= Beginning of Section =

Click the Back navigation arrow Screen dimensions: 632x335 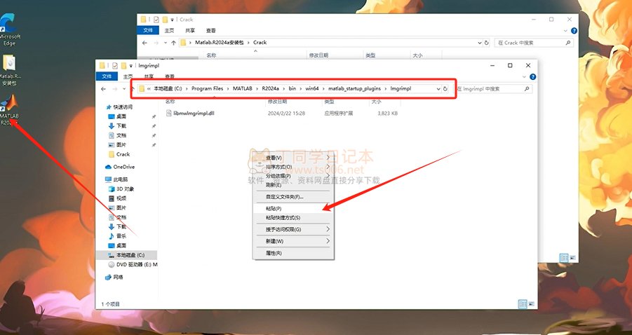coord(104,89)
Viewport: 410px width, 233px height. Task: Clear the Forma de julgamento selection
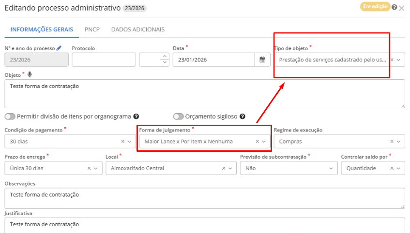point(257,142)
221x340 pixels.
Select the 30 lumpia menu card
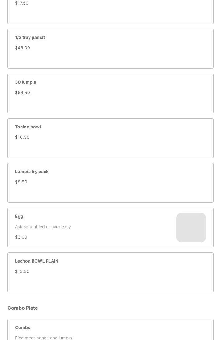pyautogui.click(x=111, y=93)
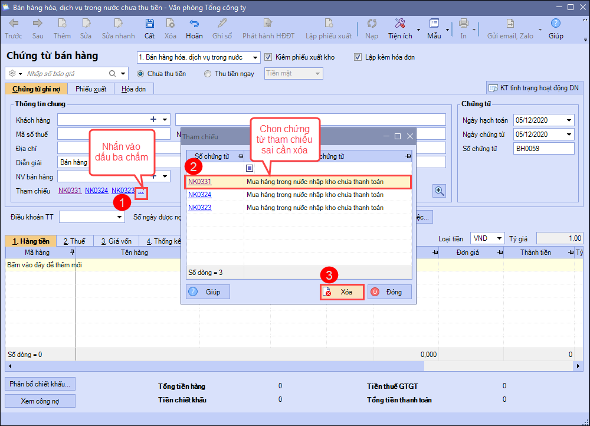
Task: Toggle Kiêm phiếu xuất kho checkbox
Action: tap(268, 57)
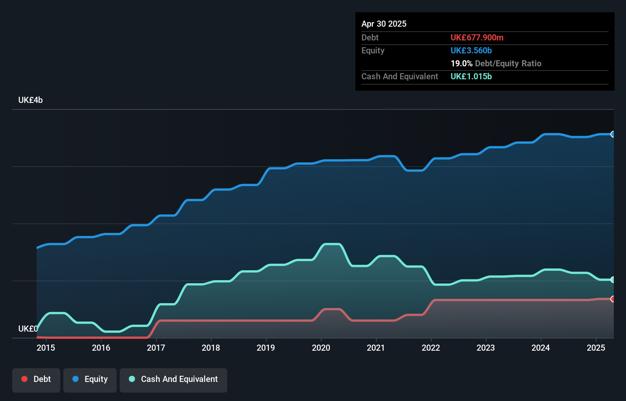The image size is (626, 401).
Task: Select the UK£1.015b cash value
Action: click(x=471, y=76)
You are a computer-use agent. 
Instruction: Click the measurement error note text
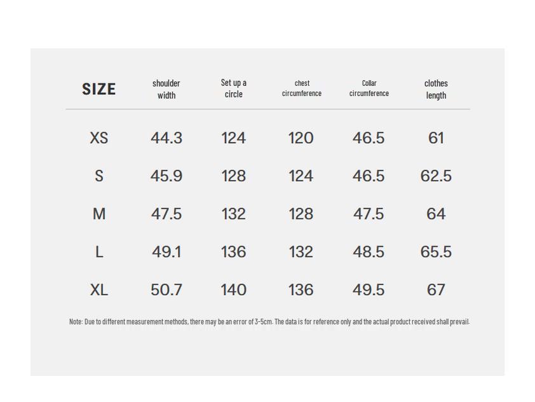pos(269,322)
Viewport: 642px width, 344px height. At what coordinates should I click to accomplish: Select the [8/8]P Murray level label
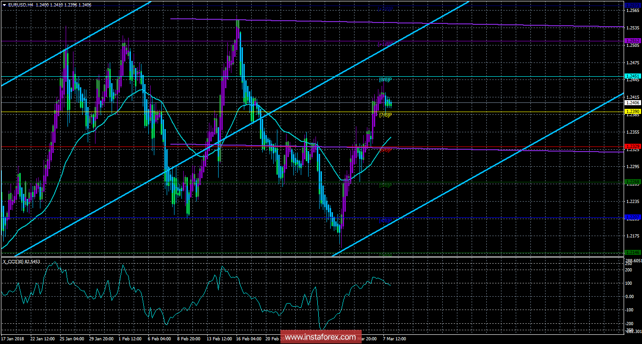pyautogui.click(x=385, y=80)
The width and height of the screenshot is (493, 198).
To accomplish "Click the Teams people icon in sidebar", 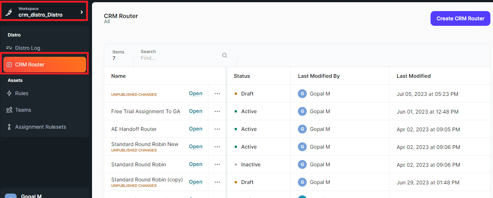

= End of Section =

◆ What you are asked to do:
Output exactly the lines above that lie between the line with "Viewport: 410px width, 233px" and the line with "221x340 pixels.", those two lines included, and no pictures.

◆ Exercise result:
Viewport: 410px width, 233px height. Task: Clear the Forma de julgamento selection
point(257,142)
221x340 pixels.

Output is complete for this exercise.